Hood points out that some of the most powerful Democrats Young has worked with on committees, like Congressman George Miller of California and the late Jim Oberstar of Minnesota, have attested to Young’s willingness to work across the aisle, to hear people out and to seek opposing views, at least behind the scenes.
“He’ll tell you — and I agree because I’ve watched him work for all these years — if you ask any member of Congress whose the congressman from Alaska, they’re going to know his name,” Hood says. “They may not like him, but honest to God when it comes to the bottom line, they respect him because they know how effective he is.”
But Forrest Dunbar, the 30-year-old Democrat running against Young, recounts other episodes of Young’s that he says are an embarrassment: Last year, when Young used a derogatory term for Latinos. This June, when he caught on C-SPAN with his thumbs in his ears, making faces on the floor of the House. This July, when Young announced his disgust that a Maryland Congresswoman supported the EPA in a bill related to the Pebble mine.
“I’ll be damned if I’m going to watch somebody from Maryland or any other state, start telling me or anybody in Alaska how we should be running our state!” Young shouted during a committee meeting.
Dunbar says that style doesn’t work now that Young is no longer a powerful chairman of a congressional committee, as he was for a dozen years, ending in 2007.
“He was effective once,” Dunbar says. “Now, not only is he not powerful, but he’s also counterproductive, because he still has that same style, so when he’s getting up there and yelling at people and he’s belittling people, they know that he’s speaking loudly and carrying a small stick, and that’s not effective.”
Dunbar also says Young has lost clout because of an ethics case that hung over his head for years. What began as a Justice Department investigation fizzled down this summer to a House Ethics Committee letter of reproval. It says Young accepted improper gifts, including hunting trips, and misused campaign funds. To make it right, Young had to repay less than $60,000, half to his own campaign.
It was Republican-imposed term limits, though, that forced Young to step down as chairman of the Natural Resources Committee, and then the Transportation Committee. He’s now chairman of the subcommittee on Indian and Alaska Native Affairs, and Young says that’s more than Dunbar would be if he were elected.
“Can I be a chairman of a full committee? Probably not,” Young says. “It’s not an impossibility. But that does not make me ineffective. I’m very effective in what I do. I probably get more done than, very frankly, anybody else in the delegation.”
In fact, so far in this two-year Congress, three bills Young sponsored became law. In a Congress that passes very few bills, only one member has done better. The non-partisan website GovTrack gave Young high marks for bipartisanship last year, and says he was one of the best at getting bills through committee.
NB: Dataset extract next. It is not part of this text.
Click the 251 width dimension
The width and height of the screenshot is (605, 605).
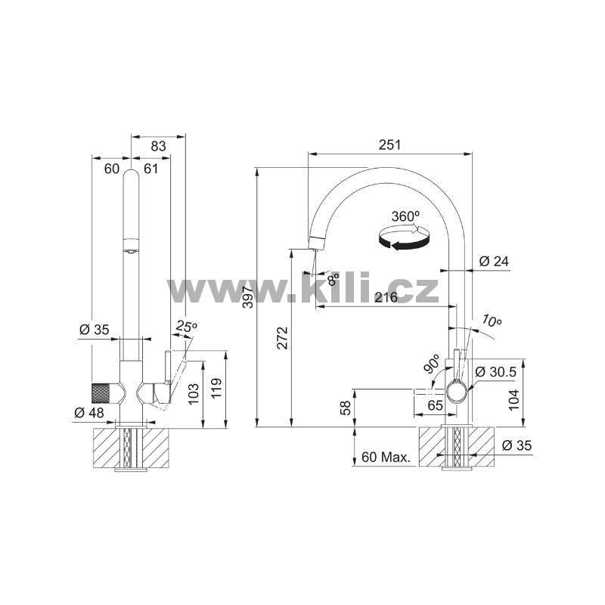point(389,144)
Young has, on occasion, apologized for things he’s said or done. At the Anchorage Chamber luncheon, he said those who say he’s obnoxious and a bit of a bully are right, but Young says he’s doing it for the good of the state.
“You don’t need somebody who is timid,” he told his constituents. “You don’t need somebody who’s slick. You don’t need somebody that’s going to do everything to make people happy. You need somebody who is going to fight for you and I’ve been able to do that.”